TASK:
All that is needed is the lines from the one containing "Where should I" through the end of the listing, printed exactly, with no pictures among them.

SOURCE RECORDS:
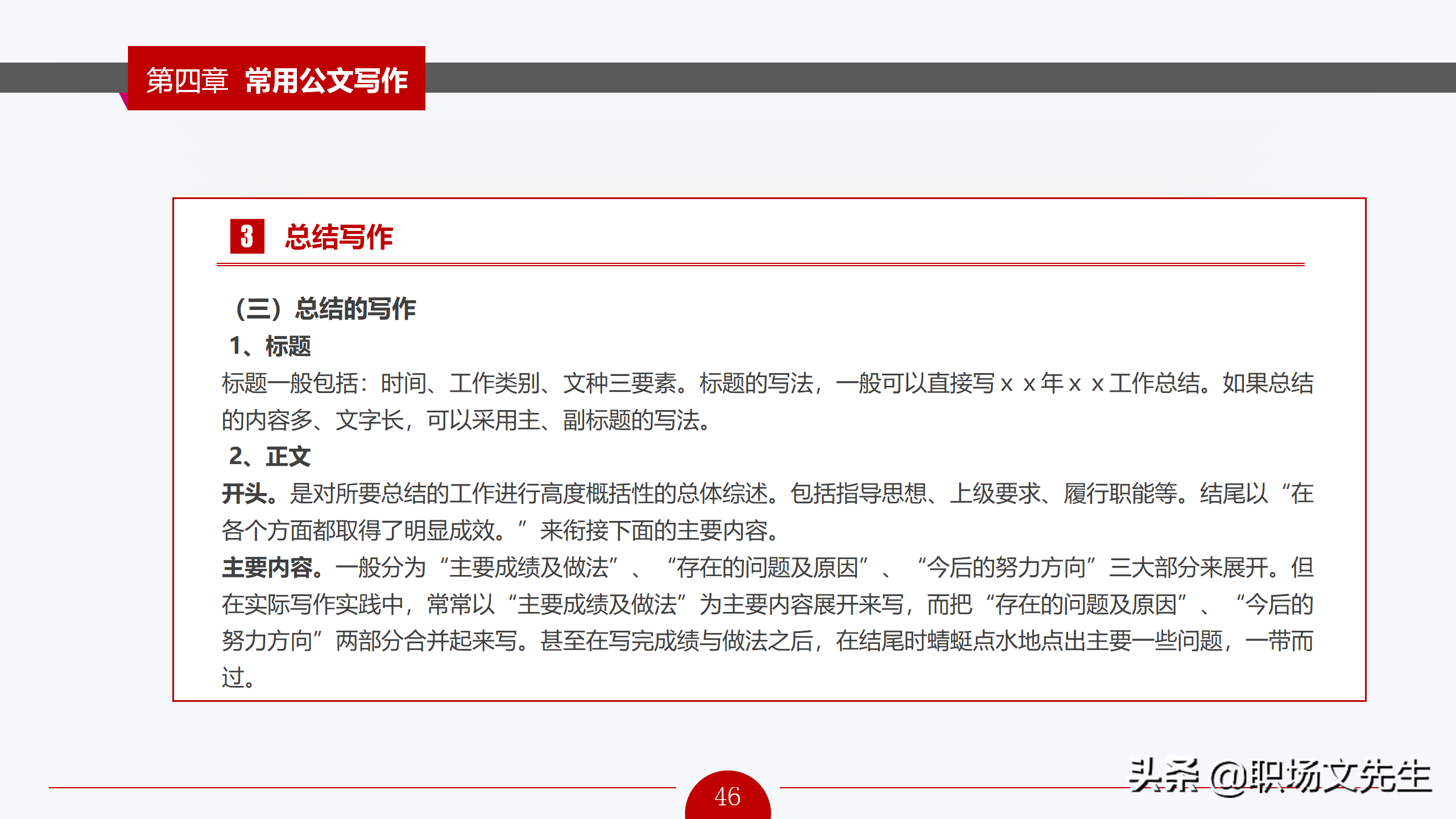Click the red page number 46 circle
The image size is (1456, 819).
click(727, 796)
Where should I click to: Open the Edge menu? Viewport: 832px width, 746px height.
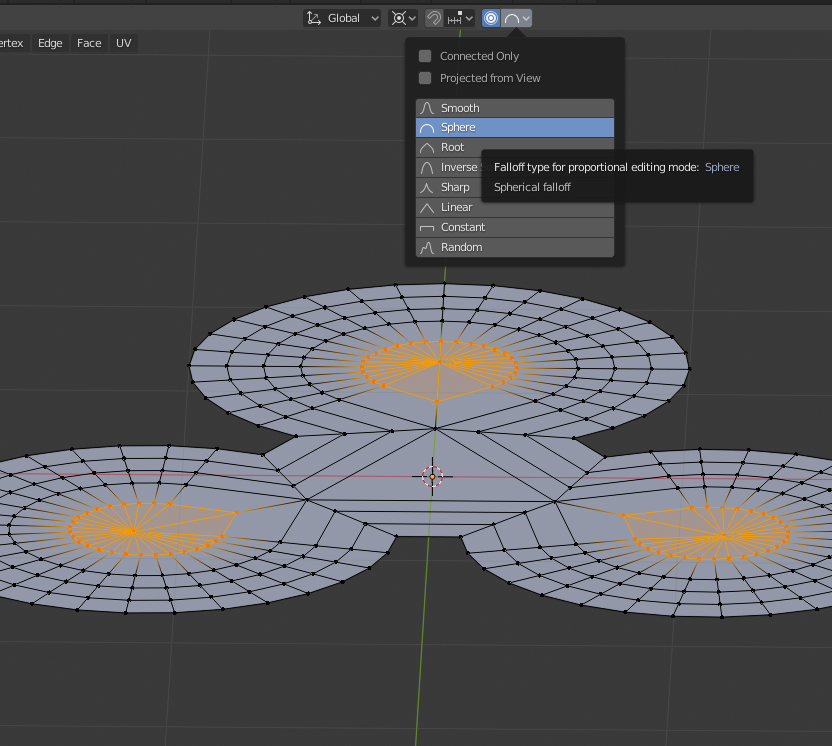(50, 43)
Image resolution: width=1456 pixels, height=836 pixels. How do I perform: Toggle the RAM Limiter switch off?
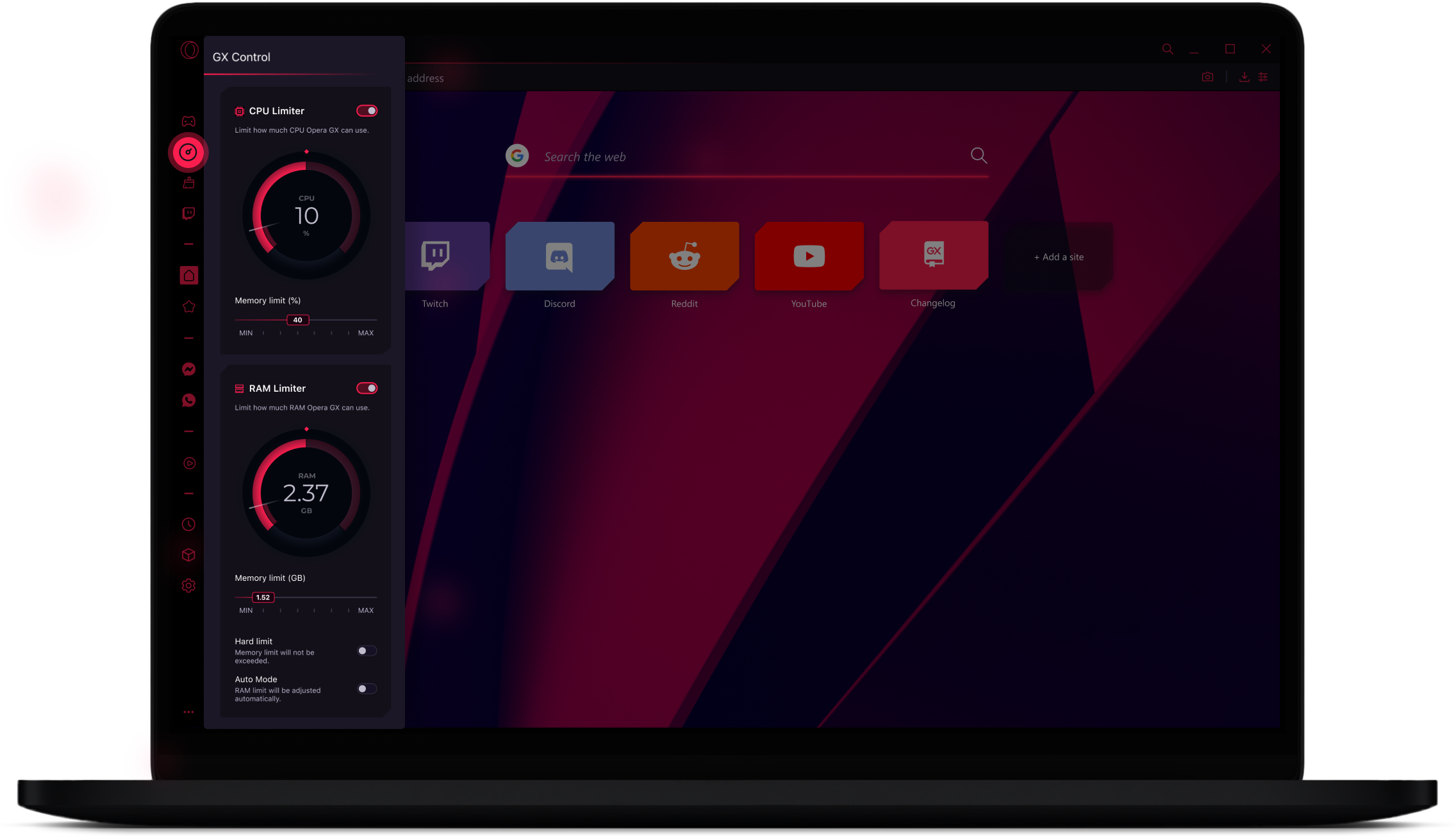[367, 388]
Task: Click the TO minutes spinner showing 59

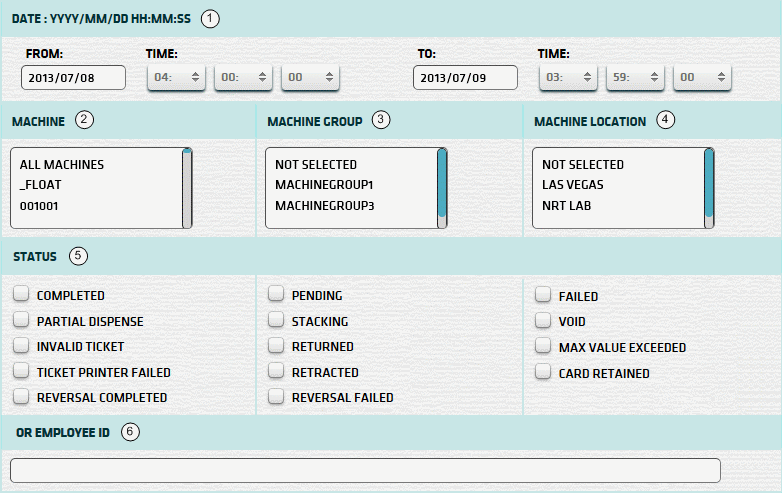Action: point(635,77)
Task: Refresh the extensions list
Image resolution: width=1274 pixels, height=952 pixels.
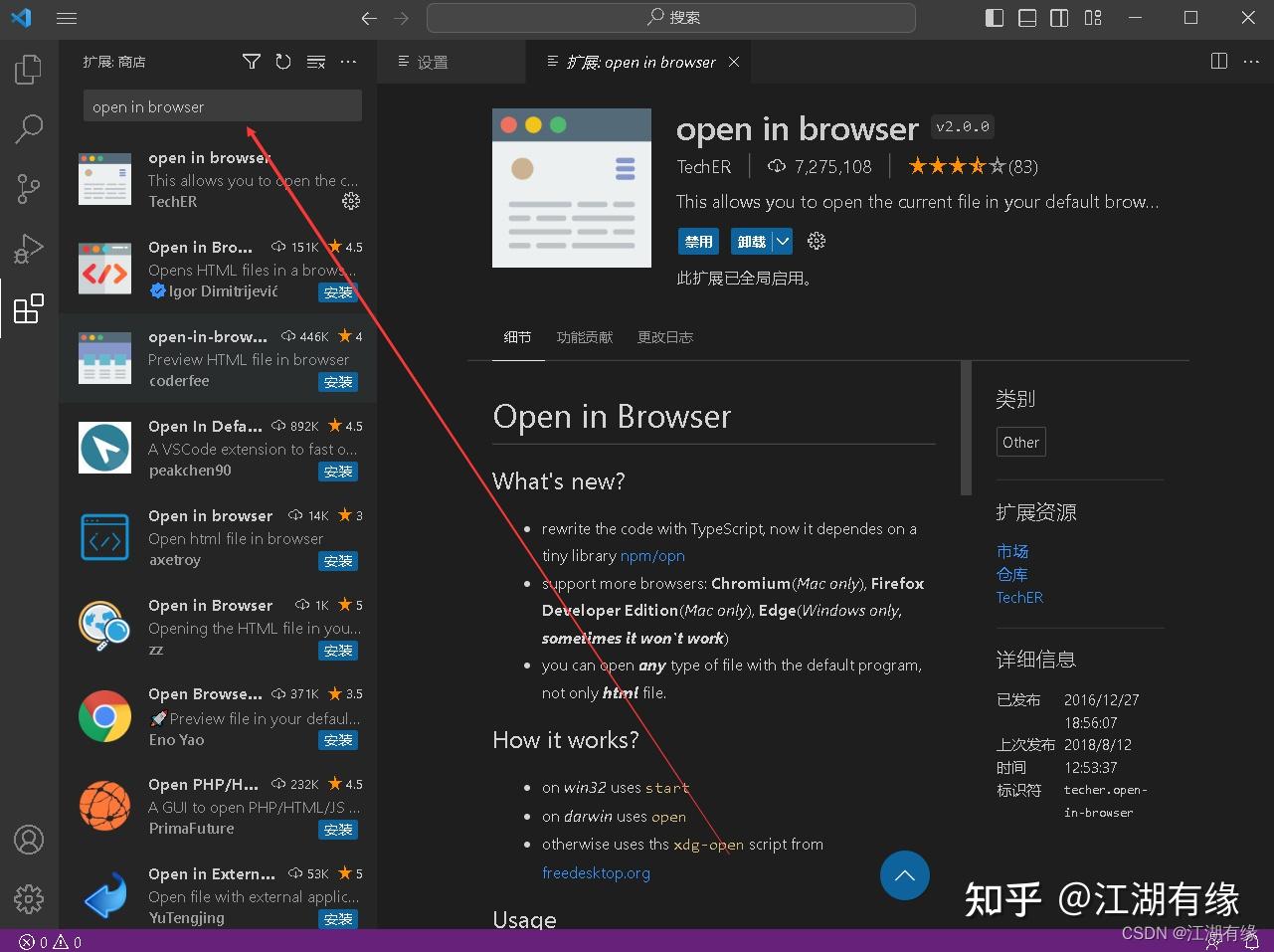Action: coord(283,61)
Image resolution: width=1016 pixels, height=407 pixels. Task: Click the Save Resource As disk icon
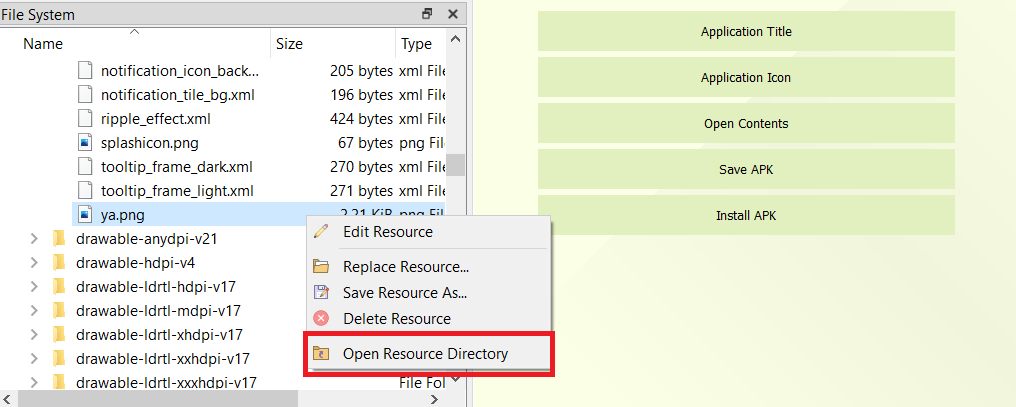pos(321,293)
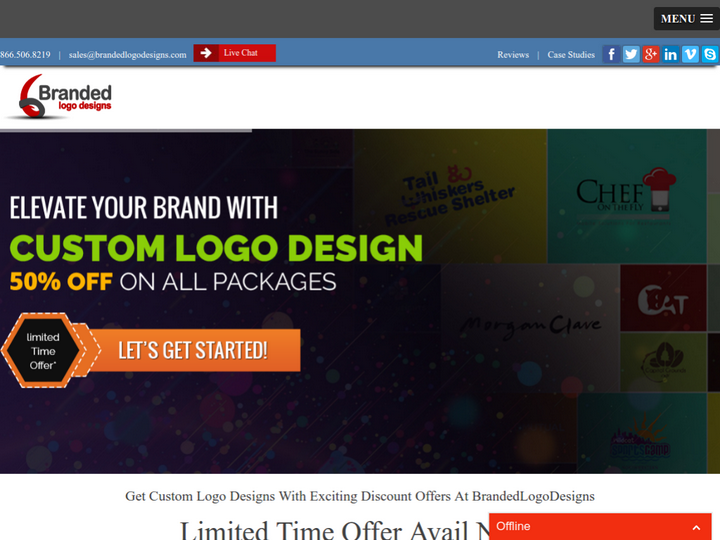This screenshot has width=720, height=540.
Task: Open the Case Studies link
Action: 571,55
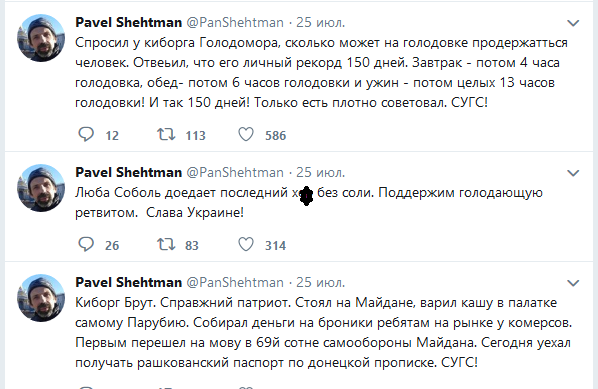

EXPECTED ANSWER:
Where should I click to: Open the Edge menu? Viewport: 832px width, 746px height.
(50, 43)
Image resolution: width=1456 pixels, height=836 pixels. How do I perform: Toggle the RAM Limiter switch off?
[367, 388]
Task: Click the TO minutes spinner showing 59

Action: point(635,77)
Task: Refresh the extensions list
Image resolution: width=1274 pixels, height=952 pixels.
Action: coord(283,61)
Image resolution: width=1016 pixels, height=407 pixels. Task: Click the Save Resource As disk icon
pos(321,293)
This screenshot has width=720, height=540.
Task: Open the Case Studies link
Action: 571,55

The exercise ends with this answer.